By Timothy Rawles / NewsBreak Pinal County, AZ
(Superior, AZ) Imagine you’re traveling through the desert in 1913. Tired, hungry, and in need of a bit of rest, you happen upon a little town called Superior in Arizona.
You see a large two-story building made, oddly, of concrete. Intrigued, you hitch your horse and walk into the building where you are immediately struck by the grand staircase leading up to the second-floor rooms. It’s quieter than most places you have stayed at before because there are no wooden walls that snap and creak as they shrink from baking in the desert sun all day.
This is the Magma Hotel. It was built in 1912 by Canadian John McPherson, who originally came to Superior in hopes of gaining wealth from the silver mining boom. But the silver rush was replaced by copper at the end of the 19th century. That boom was so successful that in 1915 a railroad linked Superior to the Southern Pacific Railroad in Magma, about 30 miles away.

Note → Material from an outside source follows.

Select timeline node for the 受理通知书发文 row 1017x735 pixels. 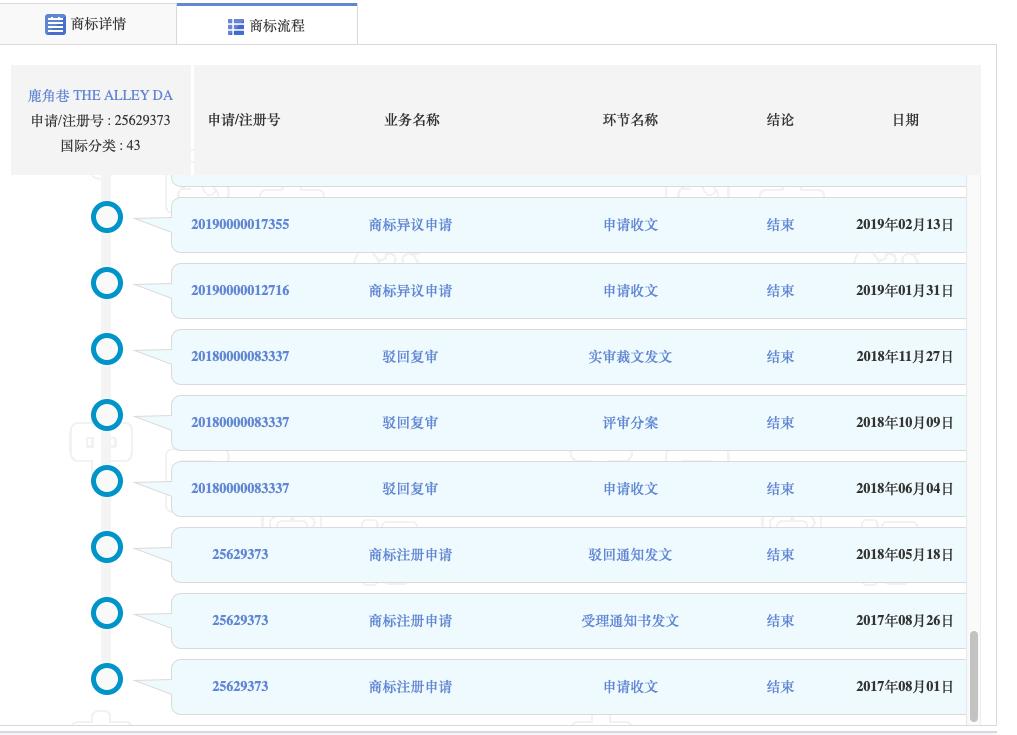point(107,613)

The Magma Hotel became a boarding house and hotel presumably for the mineworkers, and other entrepreneurs trying to get rich. It was also a social pit stop for people making their way further east or west in their travels.
Today, it serves as a reminder of Arizona history. It’s on the National Registry of Historic Places and is open to the public for anything from dining and lodging, to conferences and weddings.

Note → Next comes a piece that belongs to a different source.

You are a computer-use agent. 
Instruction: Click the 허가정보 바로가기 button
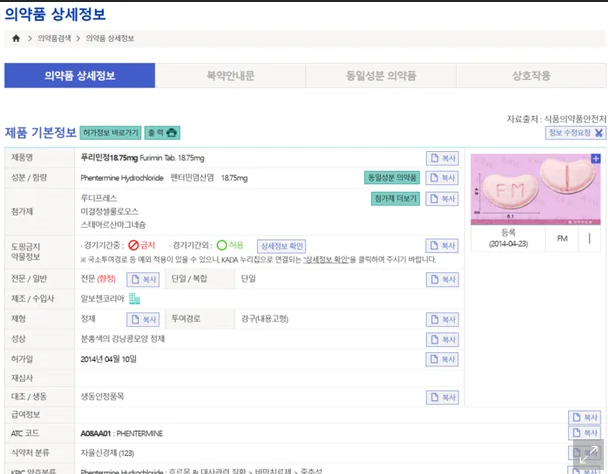tap(110, 132)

The hotel has always served the public in many ways throughout its history. It was once home to a pharmacy, a bus depot, and office space. It had Superior’s first integrated lighting system. In the early 1920s a pay telephone system was installed where locals could make long-distance calls. Around that time, a large screened-in porch was added for men not wanting to rent a room.

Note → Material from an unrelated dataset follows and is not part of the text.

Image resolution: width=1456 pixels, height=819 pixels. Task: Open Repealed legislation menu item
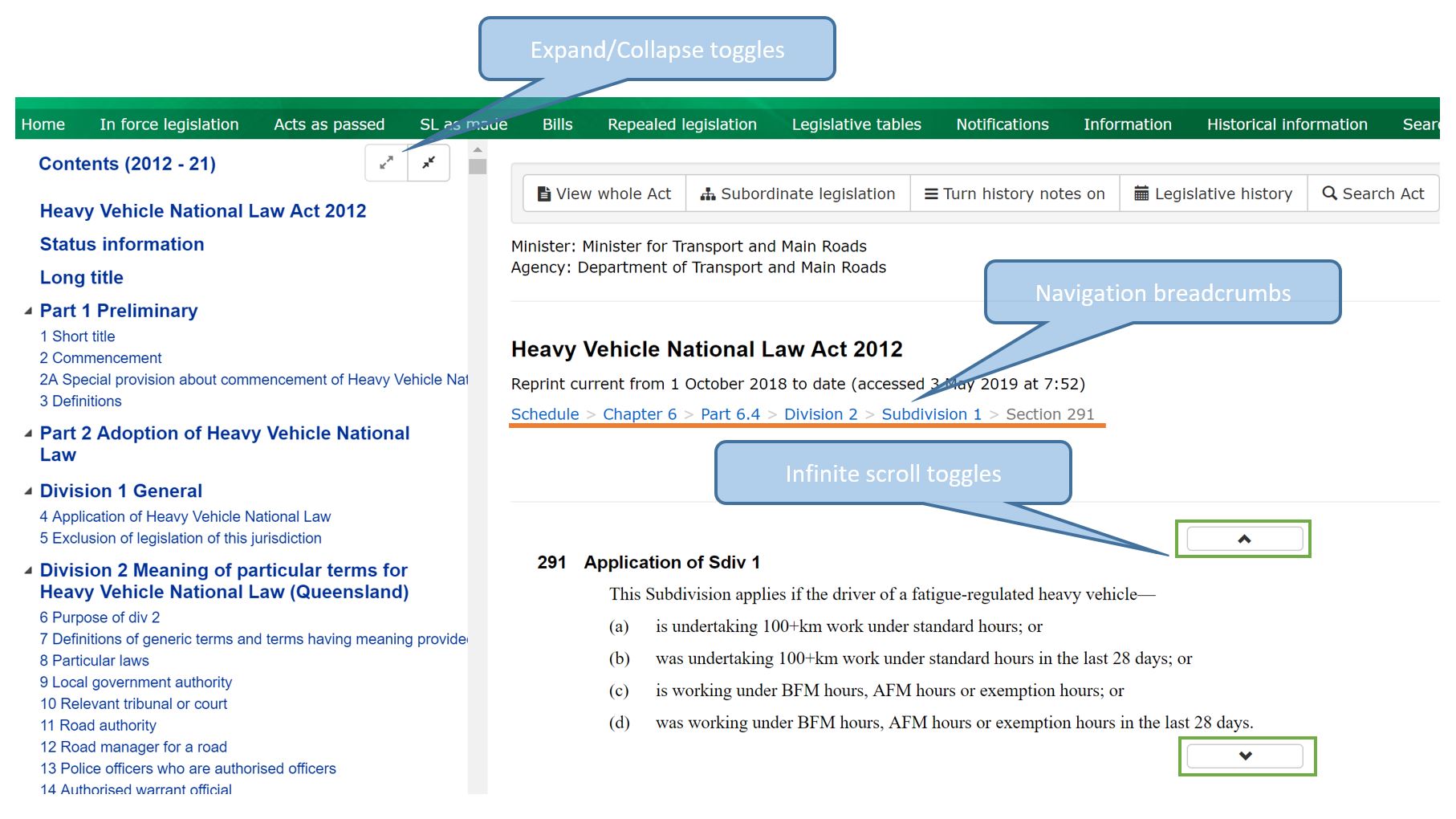pyautogui.click(x=681, y=124)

In 1962, after the death of Mrs. McPherson, the property changed hands. Over time, the Magma began to deteriorate.
Its outer walls were starting to crumble, the brick extension added in 1923 was collapsing and the once stoic building looked decrepit. Vandals and Mother Nature had taken their toll, and finally, in 1993, the hotel shuttered operations.
The interior was used briefly in the 1997 Oliver Stone film “U Turn,” then again in 1998 for the movie “The Prophecy II,” starring Christopher Walken.
In 2010, the Magma was purchased by Miguel A. Sfeir, a Chilean investor who was interested in Superior and its rich history. He decided to breathe new life into the Magma. The project would be an extensive one that included a full restoration. Its innards were completely decimated. Transients and squatters had done their damage while leaky ceilings and walls exposed the interior to the outside elements.
Hundreds of photographs were taken before construction began, and looking upon them now, it’s hard to believe anything could be salvaged. Still, at the hotel’s heart lay the imperial staircase that, by some miracle, had suffered lesser damage. In time, the Magma wasn’t only salvaged, it was brought back to its original glory.
With its polished floors and rebuilt walls, the lobby is now a majestic reception area. The staircase has returned to its lustrous stature with a large floral red and gold runner leading the hotel’s guests upstairs to 21 rooms.
The hotel contains a dining room, bar, rooftop patio, and second-floor veranda. The courtyard has been reclaimed, and there is even a tearoom with a bar salvaged from the action movie “John Wick 2.”
The hotel was finished and re-opened in 2019.
Walking through the doors of the Magma Hotel is like walking 100 years into the past. Turning a century-old hotel into a modern boutique is no small task, but for people who want to get lost in history, The Magma seems to be the perfect gateway to the old west from modern times.